Stated task → Edit the stretch from the line containing "Image resolution: width=654" through the end of the records by replacing "Unmute" with "Mute" and leaving everything else unchanged. Give back only those lines.

Given information →
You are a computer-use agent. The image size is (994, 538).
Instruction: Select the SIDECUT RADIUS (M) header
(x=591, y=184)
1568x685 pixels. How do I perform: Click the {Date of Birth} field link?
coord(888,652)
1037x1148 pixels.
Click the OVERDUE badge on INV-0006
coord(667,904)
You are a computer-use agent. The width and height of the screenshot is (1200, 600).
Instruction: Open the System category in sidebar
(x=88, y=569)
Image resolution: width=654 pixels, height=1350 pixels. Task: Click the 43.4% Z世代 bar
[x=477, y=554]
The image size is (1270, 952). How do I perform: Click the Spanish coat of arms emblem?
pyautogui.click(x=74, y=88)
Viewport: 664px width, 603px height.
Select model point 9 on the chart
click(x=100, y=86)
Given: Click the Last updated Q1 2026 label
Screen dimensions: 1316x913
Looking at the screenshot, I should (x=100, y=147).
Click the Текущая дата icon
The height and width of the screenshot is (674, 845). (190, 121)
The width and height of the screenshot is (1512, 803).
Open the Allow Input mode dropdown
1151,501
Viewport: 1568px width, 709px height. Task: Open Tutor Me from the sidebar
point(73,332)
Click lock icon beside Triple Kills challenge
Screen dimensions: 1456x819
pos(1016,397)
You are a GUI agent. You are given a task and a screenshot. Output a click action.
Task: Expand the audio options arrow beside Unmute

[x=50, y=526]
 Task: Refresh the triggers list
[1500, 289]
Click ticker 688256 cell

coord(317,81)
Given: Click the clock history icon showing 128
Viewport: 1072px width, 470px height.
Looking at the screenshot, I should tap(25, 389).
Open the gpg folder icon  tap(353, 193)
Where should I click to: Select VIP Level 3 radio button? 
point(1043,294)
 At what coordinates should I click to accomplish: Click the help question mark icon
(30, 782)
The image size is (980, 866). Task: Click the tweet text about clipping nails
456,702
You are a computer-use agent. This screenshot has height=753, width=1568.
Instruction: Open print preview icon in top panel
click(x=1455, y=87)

Written answer →
Image resolution: width=654 pixels, height=1350 pixels. Task: Click the 43.4% Z世代 bar
[x=477, y=554]
The image size is (1270, 952). How do I perform: Click the Spanish coat of arms emblem?
pyautogui.click(x=74, y=88)
Viewport: 664px width, 603px height.
Select model point 9 on the chart
click(x=100, y=86)
Given: Click the Last updated Q1 2026 label
Screen dimensions: 1316x913
Looking at the screenshot, I should (x=100, y=147).
Click the Текущая дата icon
The height and width of the screenshot is (674, 845). (190, 121)
The width and height of the screenshot is (1512, 803).
Open the Allow Input mode dropdown
1151,501
Viewport: 1568px width, 709px height. Task: Open Tutor Me from the sidebar
point(73,332)
Click lock icon beside Triple Kills challenge
Screen dimensions: 1456x819
pos(1016,397)
You are a GUI agent. You are given a task and a screenshot. Output a click action.
Task: Expand the audio options arrow beside Mute

[x=50, y=526]
 Task: Refresh the triggers list
[1500, 289]
Click ticker 688256 cell

coord(317,81)
Given: Click the clock history icon showing 128
Viewport: 1072px width, 470px height.
Looking at the screenshot, I should tap(25, 389).
Open the gpg folder icon  tap(353, 193)
Where should I click to: Select VIP Level 3 radio button? 
point(1043,294)
 At what coordinates should I click to accomplish: Click the help question mark icon
(30, 782)
The image size is (980, 866). Task: Click the tweet text about clipping nails
456,702
You are a computer-use agent. This screenshot has height=753, width=1568.
Instruction: Open print preview icon in top panel
click(x=1455, y=87)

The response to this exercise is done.